- **Brief**: Return all the data below as it stands, minus the pictures.

- **Records shown**:
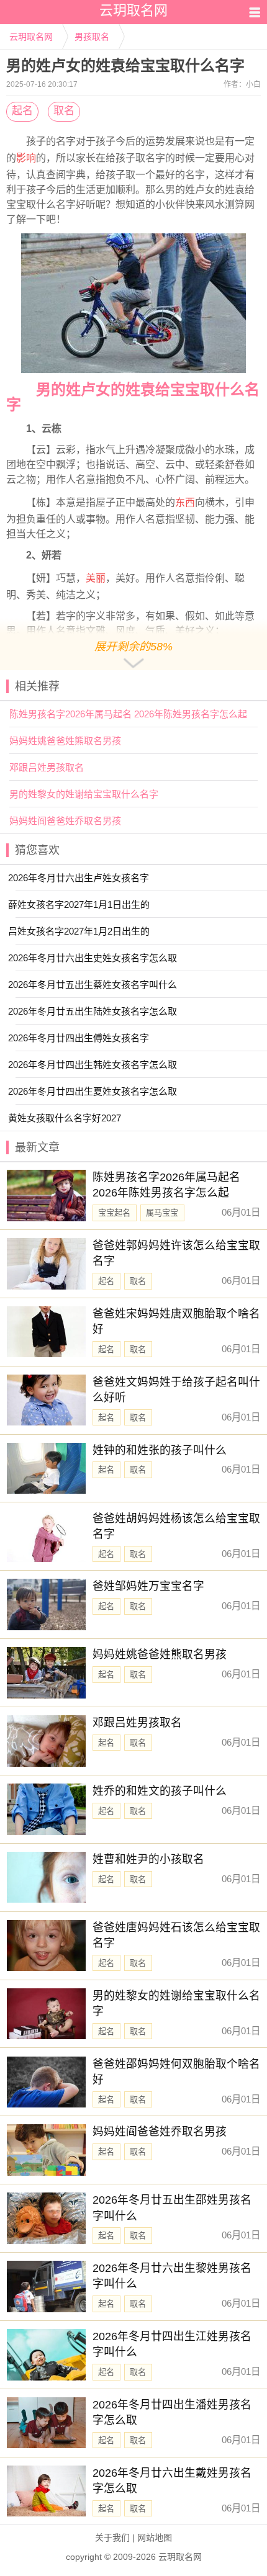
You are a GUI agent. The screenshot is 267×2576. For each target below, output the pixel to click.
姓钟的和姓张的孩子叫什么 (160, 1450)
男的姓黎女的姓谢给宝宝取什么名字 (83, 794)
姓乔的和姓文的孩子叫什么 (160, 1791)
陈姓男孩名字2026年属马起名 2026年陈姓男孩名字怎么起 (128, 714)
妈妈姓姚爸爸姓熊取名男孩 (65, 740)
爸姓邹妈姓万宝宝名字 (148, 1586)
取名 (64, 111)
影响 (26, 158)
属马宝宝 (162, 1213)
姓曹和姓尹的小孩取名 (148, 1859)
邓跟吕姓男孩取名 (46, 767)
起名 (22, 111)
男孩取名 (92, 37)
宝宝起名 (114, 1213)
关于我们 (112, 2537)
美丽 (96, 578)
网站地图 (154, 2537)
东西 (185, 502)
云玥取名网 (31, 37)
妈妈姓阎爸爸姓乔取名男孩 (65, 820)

- **Response to this task**:
You are a GUI agent. The screenshot is 267×2576. For each target below, output the pixel to click.
姓钟的和姓张的孩子叫什么 (160, 1450)
男的姓黎女的姓谢给宝宝取什么名字 (83, 794)
姓乔的和姓文的孩子叫什么 (160, 1791)
陈姓男孩名字2026年属马起名 2026年陈姓男孩名字怎么起 (128, 714)
妈妈姓姚爸爸姓熊取名男孩 (65, 740)
爸姓邹妈姓万宝宝名字 (148, 1586)
取名 (64, 111)
影响 (26, 158)
属马宝宝 (162, 1213)
姓曹和姓尹的小孩取名 (148, 1859)
邓跟吕姓男孩取名 (46, 767)
起名 (22, 111)
男孩取名 (92, 37)
宝宝起名 (114, 1213)
关于我们 (112, 2537)
美丽 (96, 578)
网站地图 (154, 2537)
东西 (185, 502)
云玥取名网 (31, 37)
妈妈姓阎爸爸姓乔取名男孩 (65, 820)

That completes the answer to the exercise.